Our enemy wants to distract us with loss. I can’t give companionship to anyone else right now, because I’m going through too much. I can’t burden everyone with that.
Our enemy wants to distract us with anger. They aren’t behaving correctly. They believe WHAT about vaccines?! They posted THAT on social media?! I can’t believe them!
Our enemy wants to distract us with those things so that we pull away from each other.
But God gives us his Presence, he becomes our companion in each season. He joins us in celebration, and he sits with us in grief and lament. And when we give each other the dignity of companionship, God is glorified and we are drawn together.
God gives. We share.
So, here’s what I’d like to suggest for us this week. What if we took two words into this week with us? Rejoice and Remain.
What if you entered this next week with the word Rejoice on your mind? Rejoice in God, how he has provided in surprising and unexpected ways this past year? Or rejoicing in ways he has brought you companionship over the course of your life. What kind of stories would come to mind for you? What kind of joy could you share with those around you by telling them about how God has given you companionship? What if you were able to tell someone that they were a gift from God to you, even in a small way? What kind of change would that make to your week? To theirs?
Rejoice in the Lord. And Remain with someone. Who is God calling you to remain with?
Mary remained with Elizabeth for 3 months. That means that she was there through the end of Elizabeth’s pregnancy. She might have even been there for the birth of John. And it means that Elizabeth was there while Mary was beginning to go through the first trimester of her first pregnancy. Giving her love and help before she prepared to go home to face the music with Joseph and her family.

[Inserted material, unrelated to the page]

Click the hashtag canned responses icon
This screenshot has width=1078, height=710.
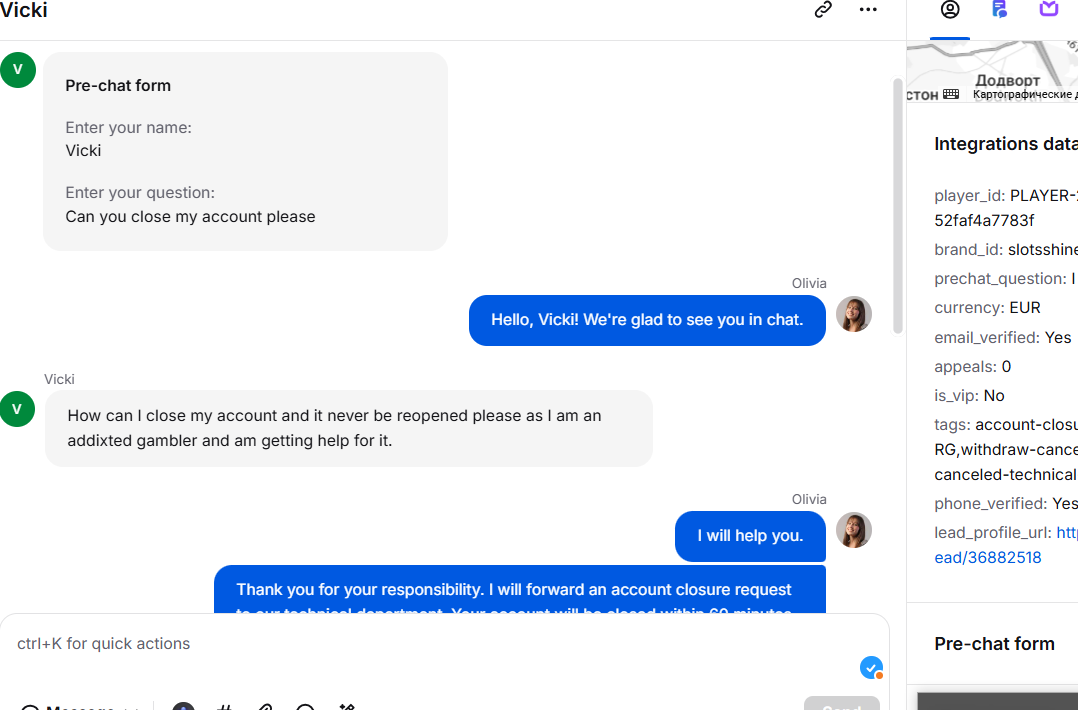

Who is God calling you to remain with? Who is God inviting you to give companionship to this week? We can share the gift of presence over a cup of coffee, or over the phone, or since we’re all experts at zoom now, we can even do a video call. What if each of us just asked God for one person to be able to share companionship with this week?
Because when we share the gift of companionship, it glorifies God. It draws us together. When we give the gift of companionship, the lonely are healed and the outcasts are welcomed because there is ALWAYS more room at the table of grace that God invites us to.
There is always more blessing from the Creator of the universe. We GET to share it. We GET to give it. Isn’t that good news?